After more than a year of the covid-19 pandemic, millions of people are looking for employment in the United States. AI-powered interview software aims to help employers scrutinize applications to find the best people for the job. Companies specializing in this technology have reported business growth during the pandemic.
But as the demand for these technologies grows, so does questions about its accuracy and reliability. In the latest episode of the MIT Technology Review podcast “In Machines We Trust”, we tested the software from two companies specializing in AI job interviews, MyInterview and Curious thing. And we found variations in predictions and working correspondence scores that raised concerns about what exactly these algorithms were evaluating.
He knows you
MyInterview measures traits considered in the Big Five Personality Test, a psychometric assessment often used in the recruitment process. These characteristics include openness, awareness, extroversion, pleasantness, and emotional stability. Curious What measures also personality traits, but instead of the Big Five, candidates are evaluated on other metrics, such as humility and resilience.
The algorithms analyze the candidates ’responses to determine personality traits. MyInterview also compiles scores that indicate how well a candidate corresponds to the characteristics identified by hiring managers as ideal for the position.
To complete our tests, we first installed the software. We have uploaded a fake job post for an office administrator / researcher both in MyInterview and in Curious Thing. We then built our ideal candidate by choosing personality-related traits when ordered by the system.
In MyInterview, we selected features such as attention to detail and ranked them according to their level of importance.

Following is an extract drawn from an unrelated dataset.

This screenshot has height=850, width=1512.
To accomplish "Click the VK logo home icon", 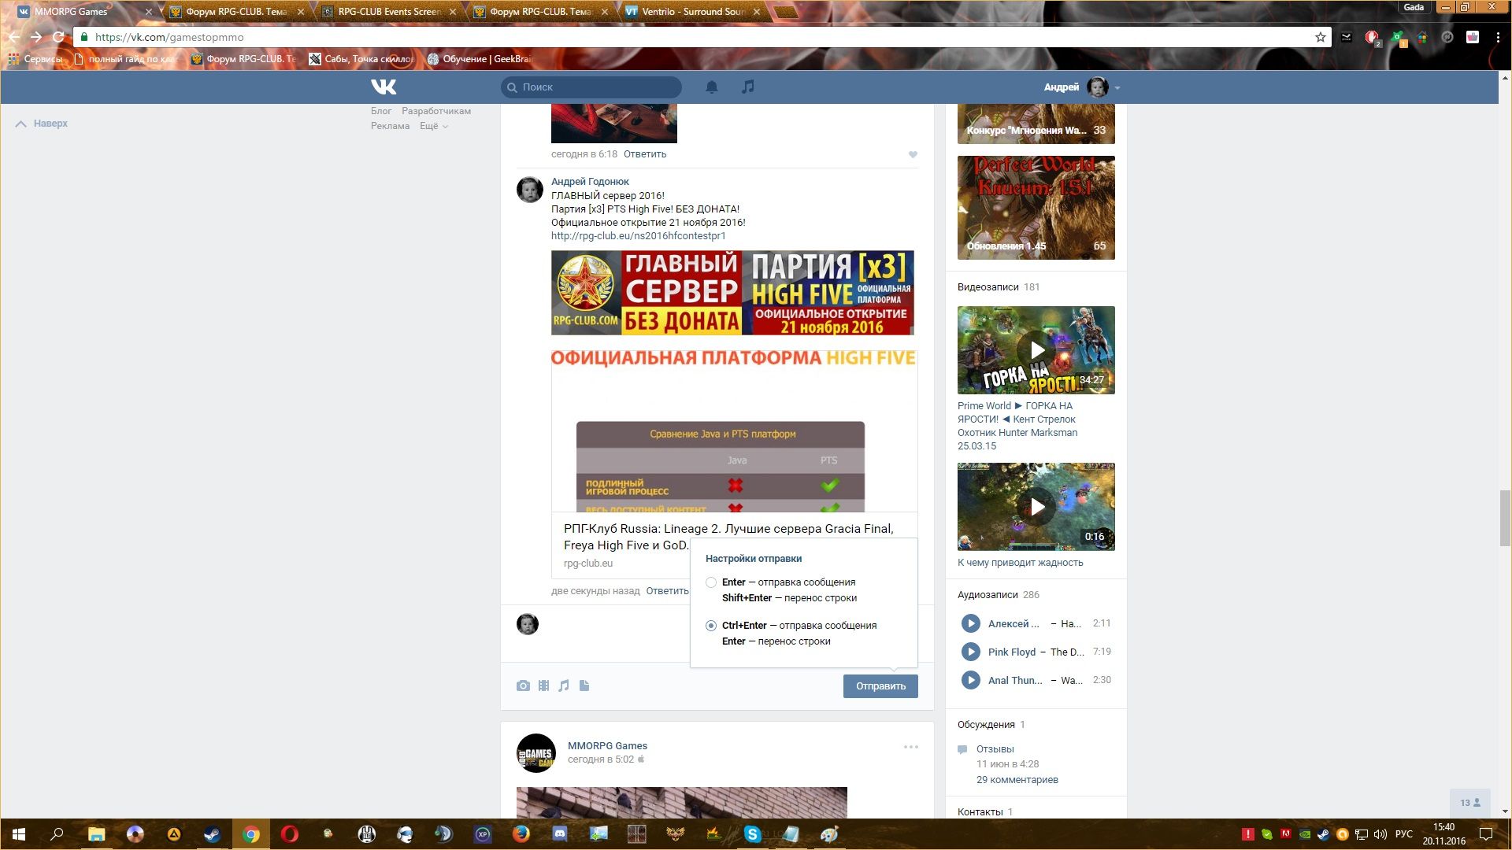I will coord(384,87).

We also selected interview questions, which are displayed on the screen while the candidate records video responses. In Curious Thing, we selected features such as humility, adaptability and resilience.
One of us, Hilke, then applied for the position and completed interviews for the role in MyInterview and Curious Thing.
Our candidate completed a telephone interview with Curious Thing. He first did a regular job interview and received an 8.5 out of 9 for English competence. In a second test, the automated interviewer asked the same questions, and answered each by reading Wikipedia’s voice for psychometry in German.
Yet Curious Thing gave him a 6 out of 9 for English competence. He completed the interview again and received the same score.
Our candidate turned to MyInterview and repeated the experiment. He read the same Wikipedia voice aloud in German. The algorithm not only delayed a personality assessment, but also predicted that our candidate would be a 73% match for the fake job, putting her in the top half of all the candidates we had asked to run.